La détection des délétions hétérozygotes du gène SMN1 peut également apporter une aide au diagnostic positif d’amyotrophie spinale infantile :
II. CONSEIL GENETIQUE DES COUPLES D'HETEROZYGOTES
L'identification d'une délétion à l'état hétérozygote chez deux conjoints au cours du conseil génétique permet de définir leur risque de ¼ d'avoir un enfant atteint de SMA. A ces couples d'hétérozygotes, le généticien propose un diagnostic prénatal, le plus souvent sur biopsie de trophoblaste à 11 semaines d'aménorrhée. Si, techniquement, ce diagnostic prénatal est souvent possible et d'une grande fiabilité, en revanche, il comporte certains risques liés au geste obstétrical et soulève des questions éthiques dont les patients sont informés. La prise en charge de ces couples à risque est ainsi multidisciplinaire.
Le diagnostic prénatal a pour objectif de répondre à la question posée par les parents : l’enfant à naître est-il atteint de SMA ? Le généticien doit choisir les outils de diagnostic qui permettent la parfaite adéquation de la réponse à la question posée. La recherche d’une délétion homozygote du gène SMN1 par ACRS est à cet égard parfaitement satisfaisante (Van der Steege et al, 1995; Scheffer et al, 2001). Mais, lorsque le fœtus est sain, certains parents posent la question de son statut d’hétérozygote. Et certains généticiens cliniciens, soucieux de la transmission des informations au sein de la famille pour le conseil génétique à la génération suivante, ne seraient pas opposés à ce que le statut d’hétérozygote soit révélé aux parents.
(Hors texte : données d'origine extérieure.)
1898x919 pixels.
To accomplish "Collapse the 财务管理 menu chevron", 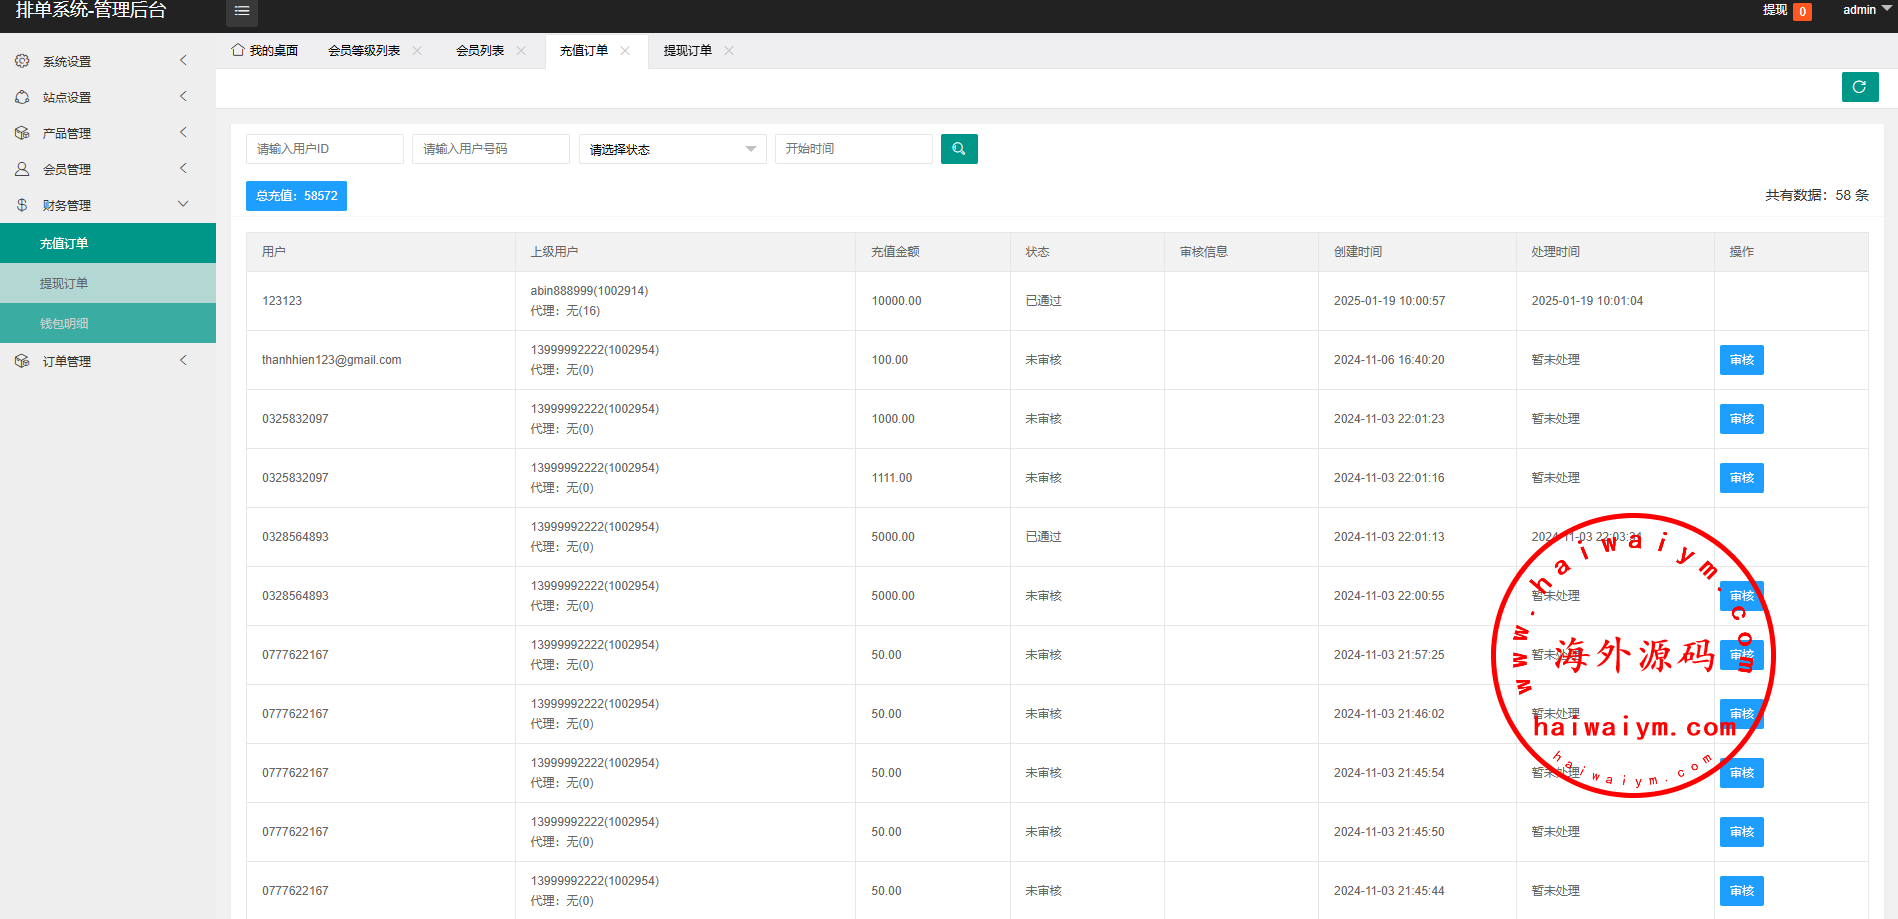I will (183, 204).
Il nous semble qu’avant d’accéder à cette demande, un grand débat entre généticiens sur ce problème de la transmission des informations d’ordre génétique doit avoir lieu et que, dans le cadre d’une maladie récessive autosomique, dans la mesure où le risque de transmission de l’affection dépend du statut du conjoint, la révélation du statut d’hétérozygote chez un fœtus semble prématurée et ne pourra qu’alimenter des fantasmes inconscients.
Conclusion :
Le consultation de génétique doit pouvoir répondre à une question bien légitime des apparentés dans le cadre de maladies récessives autosomiques : quel est le risque que nous ayons un enfant atteint de cette affection ? De manière à évaluer au mieux le risque de récurrence, le généticien sera amené à calculer le risque a priori d'avoir un enfant atteint qui dépend d'une part de l'incidence de l'affection, et d'autre part du degré de parenté avec le sujet atteint. Si le risque a priori est élevé, des investigations complémentaires pourront être proposées de manière à préciser ce risque lorsque, techniquement, cela est possible. C'est dire l'importance que cette étape de conseil génétique soit entreprise avant toute grossesse. Lorsque les deux conjoints sont hétérozygotes, un diagnostic prénatal pourra être proposé au couple. Si aucune mutation n'est trouvée chez un des conjoints, le généticien définit le risque du couple en fonction de la sensibilité de la technique utilisée pour la recherche de ces mutations. En effet, dans la mesure où, à ce jour, aucune technique n'est capable de déceler la totalité des allèles morbides, il persiste un risque résiduel que le généticien devra évaluer avec le couple. Dans la majorité des cas, ces études permettent d'informer avec précision les couples sur leur statut.